Die Gouverneurin des Bundesstaats New York hat die US-Regierung zu Zollrückerstattungen in Höhe von 13,5 Milliarden Dollar aufgefordert. Kathy Hochul argumentierte, die vom obersten Gericht für ungültig erklärten Zölle von US-Präsident Donald Trump hätten den durchschnittlichen New Yorker Haushalt im vergangenen Jahr schätzungsweise 1.751 Dollar zusätzlich gekostet und den Unternehmen des Staates geschadet. Dafür fordert sie nun Entschädigung. "Diese sinnlosen und illegalen Zölle waren nichts anderes als eine Steuer für die Verbraucher, Kleinunternehmen und Landwirte in New York, und deshalb fordere ich eine vollständige Rückerstattung", sagte die Gouverneurin. Trump hatte kurz nach seinem Amtsantritt im vergangenen Jahr Einfuhrzölle für die meisten Länder und Güter verhängt – trotz rechtlicher Einwände, die unter anderem der Bundesstaat New York eingebracht hatte. Der Supreme Court erklärte die gesetzliche Grundlage vergangene Woche als nicht gegeben . Vor New York hatten bereits die Gouverneure von Illinois, JB Pritzker, und von Kalifornien, Gavin Newsom, Rückerstattungen gefordert. Alle drei demokratischen Gouverneure gelten als Gegner Trumps und könnten bei den US-Präsidentschaftswahlen 2028 antreten. Entschädigungsforderungen an die Regierung Die US-Regierung wies die Forderungen der Gouverneure zurück und rechtfertigte trotz gerichtlichen Einspruchs die Zölle erneut. "Präsident Trump hat mit Zöllen tatsächlich etwas erreicht, worüber die Demokraten nur reden konnten, daher greifen die Demokraten natürlich wieder zu bedeutungslosen Schlagzeilen – erbärmlich, aber nicht überraschend", sagte der Sprecher des Weißen Hauses, Kush Desai.

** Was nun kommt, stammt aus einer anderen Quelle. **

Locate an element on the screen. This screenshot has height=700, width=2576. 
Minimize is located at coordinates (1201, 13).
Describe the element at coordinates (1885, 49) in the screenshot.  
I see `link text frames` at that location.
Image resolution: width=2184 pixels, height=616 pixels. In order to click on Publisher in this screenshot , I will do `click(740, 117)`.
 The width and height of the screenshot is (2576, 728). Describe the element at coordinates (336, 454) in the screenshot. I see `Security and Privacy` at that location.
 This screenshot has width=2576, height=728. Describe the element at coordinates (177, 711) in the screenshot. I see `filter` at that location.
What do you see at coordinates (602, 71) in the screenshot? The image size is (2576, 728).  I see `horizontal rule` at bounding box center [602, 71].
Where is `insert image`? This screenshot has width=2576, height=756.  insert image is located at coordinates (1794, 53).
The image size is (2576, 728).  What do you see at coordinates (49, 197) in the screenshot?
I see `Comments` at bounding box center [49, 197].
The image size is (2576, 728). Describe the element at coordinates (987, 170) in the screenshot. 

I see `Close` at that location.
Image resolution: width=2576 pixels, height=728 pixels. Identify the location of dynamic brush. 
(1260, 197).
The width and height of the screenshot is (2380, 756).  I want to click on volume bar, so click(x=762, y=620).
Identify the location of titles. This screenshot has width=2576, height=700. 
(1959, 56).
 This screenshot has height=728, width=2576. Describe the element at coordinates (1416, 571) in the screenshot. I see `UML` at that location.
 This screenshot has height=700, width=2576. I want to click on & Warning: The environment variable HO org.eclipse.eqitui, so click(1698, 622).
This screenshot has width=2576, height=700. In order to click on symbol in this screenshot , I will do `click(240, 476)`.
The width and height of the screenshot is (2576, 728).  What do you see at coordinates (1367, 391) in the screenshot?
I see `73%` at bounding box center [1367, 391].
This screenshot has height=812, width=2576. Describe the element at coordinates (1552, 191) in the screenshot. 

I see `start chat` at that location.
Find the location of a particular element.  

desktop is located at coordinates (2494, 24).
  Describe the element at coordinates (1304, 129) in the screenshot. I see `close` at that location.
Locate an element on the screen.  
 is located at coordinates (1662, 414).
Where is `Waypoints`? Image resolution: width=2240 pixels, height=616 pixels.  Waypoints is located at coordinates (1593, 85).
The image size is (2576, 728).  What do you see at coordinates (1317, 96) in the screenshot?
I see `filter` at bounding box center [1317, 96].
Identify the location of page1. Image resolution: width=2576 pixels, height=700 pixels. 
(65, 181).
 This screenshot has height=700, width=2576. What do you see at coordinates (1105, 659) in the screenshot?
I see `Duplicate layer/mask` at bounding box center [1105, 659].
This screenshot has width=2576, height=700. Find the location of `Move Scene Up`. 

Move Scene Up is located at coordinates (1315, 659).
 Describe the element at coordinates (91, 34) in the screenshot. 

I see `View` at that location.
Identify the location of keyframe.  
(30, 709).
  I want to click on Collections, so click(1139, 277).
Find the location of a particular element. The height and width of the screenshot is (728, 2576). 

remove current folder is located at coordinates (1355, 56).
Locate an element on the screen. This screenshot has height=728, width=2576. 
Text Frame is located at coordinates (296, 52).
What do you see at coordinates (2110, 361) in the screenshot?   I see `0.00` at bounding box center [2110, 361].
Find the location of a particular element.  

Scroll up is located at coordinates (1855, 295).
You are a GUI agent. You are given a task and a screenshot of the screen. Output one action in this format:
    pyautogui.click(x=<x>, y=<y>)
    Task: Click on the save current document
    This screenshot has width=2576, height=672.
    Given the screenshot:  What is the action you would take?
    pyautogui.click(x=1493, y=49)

Nach dem Urteil des Supreme Court, welcher seine bisherige Zollpolitik praktisch für nichtig erklärte, hatte Trump Zölle auf einer neuen Grundlage angekündigt. Einfuhrzölle in die USA von zehn Prozent traten am Dienstag in Kraft . Trump hatte zuvor mit einem Zollsatz von 15 Prozent gedroht und will weitere Zölle auf neuer Grundlage einführen . Von den bisherigen Zöllen profitieren viele Länder, die zuvor mit einem höheren Zollsatz belegt worden waren. Neben den Gouverneuren fordern auch andere Entschädigungszahlungen für die zu Unrecht erhobenen Zölle. Mehrere Unternehmen haben auf hohe Summen geklagt , darunter auch das US-Logistikunternehmen FedEx . Die EU setzte die Ratifizierung eines neuen Handelsabkommens mit den USA aus, Bundeskanzler Friedrich Merz (CDU) will mit Trump darüber sprechen .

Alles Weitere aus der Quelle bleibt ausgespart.